[What you will do]:
a – Reproduce the passage of the article on the London AIDS centre sale between "Written by Chief" and "months to do so.", inclusive.
b – Write the next part of the article on the London AIDS centre sale, picking up after its final sentence.

[Document text]:
━━━━

Written by Chief Editor.

An AIDS Centre Which Attracted Famous Philanthropists is Going to be Sold.

A London AIDS centre made famous by frequent visits by the late Princess of Wales is to be sold because the Terrence Higgins Trust charity can no longer afford its upkeep, the Standard has revealed.

Charity bosses admit that news of the London Lighthouse’s closure will be “upsetting” for people who have connections with the former hospice, which opened in 1988 and was one of the first to treat patients with AIDS

Community groups are scrambling to raise the money to buy the site in Ladbroke Grove, which also houses a domestic violence unit and a refugee group. They have six months to do so.

Diana first visited the building in 1989 and often turned up unannounced to talk to patients, as well as making high-profile appearances for the charity. Elton and Elizabeth Taylor also visited the centre, which contains an award-winning garden where the ashes of some patients have been buried.

Prince Charles paid tribute to Diana’s work when he toured the centre in 2000 and last year Princes William and Harry wrote to the Terrence Higgins Trust to mark its 30th anniversary.

━━━━

[Data section]:
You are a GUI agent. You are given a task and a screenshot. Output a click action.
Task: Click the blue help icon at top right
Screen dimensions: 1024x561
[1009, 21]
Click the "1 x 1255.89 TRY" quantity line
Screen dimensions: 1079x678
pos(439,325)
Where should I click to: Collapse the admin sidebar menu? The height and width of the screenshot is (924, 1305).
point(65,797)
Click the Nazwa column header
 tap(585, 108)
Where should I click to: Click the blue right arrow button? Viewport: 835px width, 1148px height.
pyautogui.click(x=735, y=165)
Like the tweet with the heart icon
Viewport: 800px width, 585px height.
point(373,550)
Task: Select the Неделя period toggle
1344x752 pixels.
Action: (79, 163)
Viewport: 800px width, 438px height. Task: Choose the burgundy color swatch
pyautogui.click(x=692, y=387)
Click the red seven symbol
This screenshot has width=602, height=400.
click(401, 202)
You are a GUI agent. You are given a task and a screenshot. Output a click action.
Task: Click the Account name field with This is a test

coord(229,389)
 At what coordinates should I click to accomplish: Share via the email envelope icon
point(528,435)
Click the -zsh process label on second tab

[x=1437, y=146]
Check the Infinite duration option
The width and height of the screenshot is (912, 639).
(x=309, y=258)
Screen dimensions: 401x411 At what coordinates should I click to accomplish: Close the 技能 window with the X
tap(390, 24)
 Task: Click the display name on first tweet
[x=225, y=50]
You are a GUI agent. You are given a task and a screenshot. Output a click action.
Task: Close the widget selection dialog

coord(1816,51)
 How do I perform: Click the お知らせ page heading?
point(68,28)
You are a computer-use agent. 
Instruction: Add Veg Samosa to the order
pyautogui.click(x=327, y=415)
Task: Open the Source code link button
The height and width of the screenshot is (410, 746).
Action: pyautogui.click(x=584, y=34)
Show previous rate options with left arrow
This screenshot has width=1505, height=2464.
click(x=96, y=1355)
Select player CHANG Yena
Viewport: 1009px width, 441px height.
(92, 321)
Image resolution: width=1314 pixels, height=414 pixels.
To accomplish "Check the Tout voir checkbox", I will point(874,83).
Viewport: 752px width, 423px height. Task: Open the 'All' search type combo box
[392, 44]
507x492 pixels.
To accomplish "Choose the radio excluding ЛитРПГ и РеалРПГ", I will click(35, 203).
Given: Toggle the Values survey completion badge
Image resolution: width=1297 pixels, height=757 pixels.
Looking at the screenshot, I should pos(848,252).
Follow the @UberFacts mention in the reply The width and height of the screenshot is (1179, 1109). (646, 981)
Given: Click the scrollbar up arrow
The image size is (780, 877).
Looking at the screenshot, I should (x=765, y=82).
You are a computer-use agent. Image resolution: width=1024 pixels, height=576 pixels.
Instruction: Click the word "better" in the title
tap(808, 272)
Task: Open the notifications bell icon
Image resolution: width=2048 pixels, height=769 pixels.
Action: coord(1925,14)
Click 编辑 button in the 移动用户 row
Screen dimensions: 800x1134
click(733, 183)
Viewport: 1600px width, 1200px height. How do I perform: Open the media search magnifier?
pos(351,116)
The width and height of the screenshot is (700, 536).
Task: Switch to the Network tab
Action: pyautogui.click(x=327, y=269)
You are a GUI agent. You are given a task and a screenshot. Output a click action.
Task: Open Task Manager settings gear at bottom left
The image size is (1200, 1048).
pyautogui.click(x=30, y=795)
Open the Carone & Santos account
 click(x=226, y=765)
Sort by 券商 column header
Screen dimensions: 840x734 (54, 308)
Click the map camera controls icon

━━━━

[Answers for the tasks]:
a –
Written by Chief Editor.

An AIDS Centre Which Attracted Famous Philanthropists is Going to be Sold.

A London AIDS centre made famous by frequent visits by the late Princess of Wales is to be sold because the Terrence Higgins Trust charity can no longer afford its upkeep, the Standard has revealed.

Charity bosses admit that news of the London Lighthouse’s closure will be “upsetting” for people who have connections with the former hospice, which opened in 1988 and was one of the first to treat patients with AIDS

Community groups are scrambling to raise the money to buy the site in Ladbroke Grove, which also houses a domestic violence unit and a refugee group. They have six months to do so.

b –
Paul Ward, deputy chief executive at the trust, said: “A recent review of our freehold properties in London concluded that Lighthouse West London requires considerable financial investment to bring it up to scratch. Unfortunately, with pressure on our finances, we cannot afford to give the building the refurbishment it deserves.

“Therefore, a decision has been made to close the centre and sell the freehold. This will not only help our charity to sustain vital services for people living with HIV, but will also give Lighthouse itself a much-needed new lease of life.” He added: “We know that some people will find this news upsetting. Lighthouse means a great deal to those of us who lived through the early years of the HIV epidemic, or who have a personal connection with the building.”

The building has been listed as a community asset under the Localism Act, which means it cannot be sold for housing or retail, but it could be turned into a free school or another scheme not linked to its origins.